[begin Selected excerpt]

3 minute read

In this post, I’ll teach you how to create a simple, yet interesting data visualization using the pandas and seaborn libraries in Python.

Background

The data set we’ll be using, the Palmer Penguins data set, is comprised of statistics recorded of penguins near the Palmer Station in Antarctica, made available by Dr. Kirsten Gorman.

Data Set

Let’s import and take a look at the columns in the data set:

import pandas as pd

url = "https://raw.githubusercontent.com/PhilChodrow/PIC16B/master/datasets/palmer_penguins.csv"
penguins = pd.read_csv(url)
penguins.head()
studyName Sample Number Species Region Island Stage Individual ID Clutch Completion Date Egg Culmen Length (mm) Culmen Depth (mm) Flipper Length (mm) Body Mass (g) Sex Delta 15 N (o/oo) Delta 13 C (o/oo) Comments
0 PAL0708 1 Adelie Penguin (Pygoscelis adeliae) Anvers Torgersen Adult, 1 Egg Stage N1A1 Yes 11/11/07 39.1 18.7 181.0 3750.0 MALE NaN NaN Not enough blood for isotopes.
1 PAL0708 2 Adelie Penguin (Pygoscelis adeliae) Anvers Torgersen Adult, 1 Egg Stage N1A2 Yes 11/11/07 39.5 17.4 186.0 3800.0 FEMALE 8.94956 -24.69454 NaN
2 PAL0708 3 Adelie Penguin (Pygoscelis adeliae) Anvers Torgersen Adult, 1 Egg Stage N2A1 Yes 11/16/07 40.3 18.0 195.0 3250.0 FEMALE 8.36821 -25.33302 NaN
3 PAL0708 4 Adelie Penguin (Pygoscelis adeliae) Anvers Torgersen Adult, 1 Egg Stage N2A2 Yes 11/16/07 NaN NaN NaN NaN NaN NaN NaN Adult not sampled.

[end Selected excerpt]
[begin Data shown]

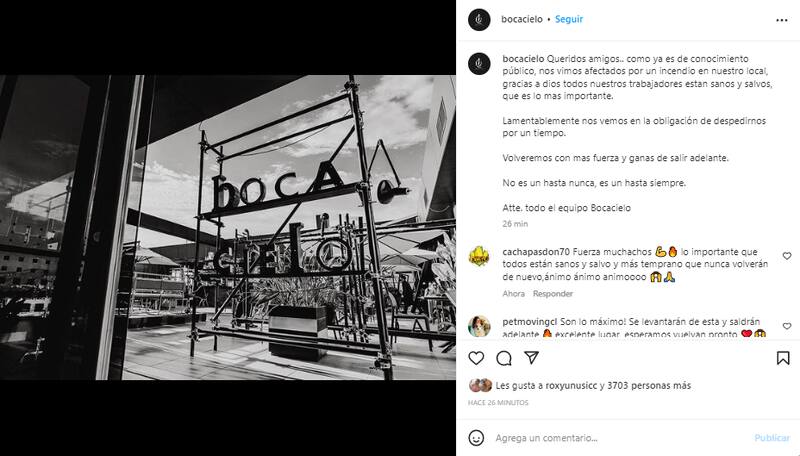The height and width of the screenshot is (456, 800).
Task: Open the bocacielo username in the header
Action: coord(521,19)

[end Data shown]

List of tasks:
- a) Answer these questions about the Palmer Penguins tutorial, one line each:
(i) Which two Python libraries does the post use to build the visualization?
(ii) Near which station were the penguin statistics recorded?
(iii) Which pandas function loads the data set from the URL?
- b) Pick up the Palmer Penguins tutorial after its last line and keep writing it.

Replies:
- a)
(i) pandas and seaborn
(ii) The Palmer Station in Antarctica
(iii) read_csv

- b)
4 PAL0708 5 Adelie Penguin (Pygoscelis adeliae) Anvers Torgersen Adult, 1 Egg Stage N3A1 Yes 11/16/07 36.7 19.3 193.0 3450.0 FEMALE 8.76651 -25.32426 NaN

As we can see, each row in the data set is a penguin, and the date when the egg was observed, the penguin’s body mass, and the penguin’s sex are observed in the columns Date Egg, Body Mass (g), Sex, respectively.

Something we would be interested in is the difference in body mass between male and female penguins over time. Are male penguins generally heavier than female penguins, or is the opposite true? Has the average mass of a penguin changed over time? Let’s answer these questions with a data visualization.

Data Cleaning

To start, let’s clean the Date Egg column. The dates are too granular in their current state—they contain the date of the egg’ observation, which is too detailed and will lead to a cluttered visualization. Let’s remove the date from the observations and make the column a datetime column.

# dropping NaN values and keeping only male and female penguins
penguins.dropna()
penguins = penguins[penguins["Sex"] != "."]

# splitting Date Egg column, into month, day, and year
penguins[["Month Egg", "Day Egg", "Year Egg"]] = penguins["Date Egg"].str.split("/", expand = True)

# noting that all years begin with "20"
penguins["Year Egg"] = "20" + penguins["Year Egg"]

# converting the month and year into a datetime object
penguins["Year-Month Egg"] = pd.to_datetime(penguins["Year Egg"] + "-" + penguins["Month Egg"])

penguins["Year-Month Egg"].head()

Data Manipulation

Now that we can use the Year-Month Egg column, the next step is to find the averages of the penguins’ body mass by sex and month. To do that, we use the groupby() and reset_index() functions.

# finding the mean body mass per month by sex
averages = penguins.groupby(["Sex", "Year-Month Egg"])[["Body Mass (g)"]].mean()

# resetting dataframe
averages = averages.reset_index()

averages.head()
Sex Year-Month Egg Body Mass (g)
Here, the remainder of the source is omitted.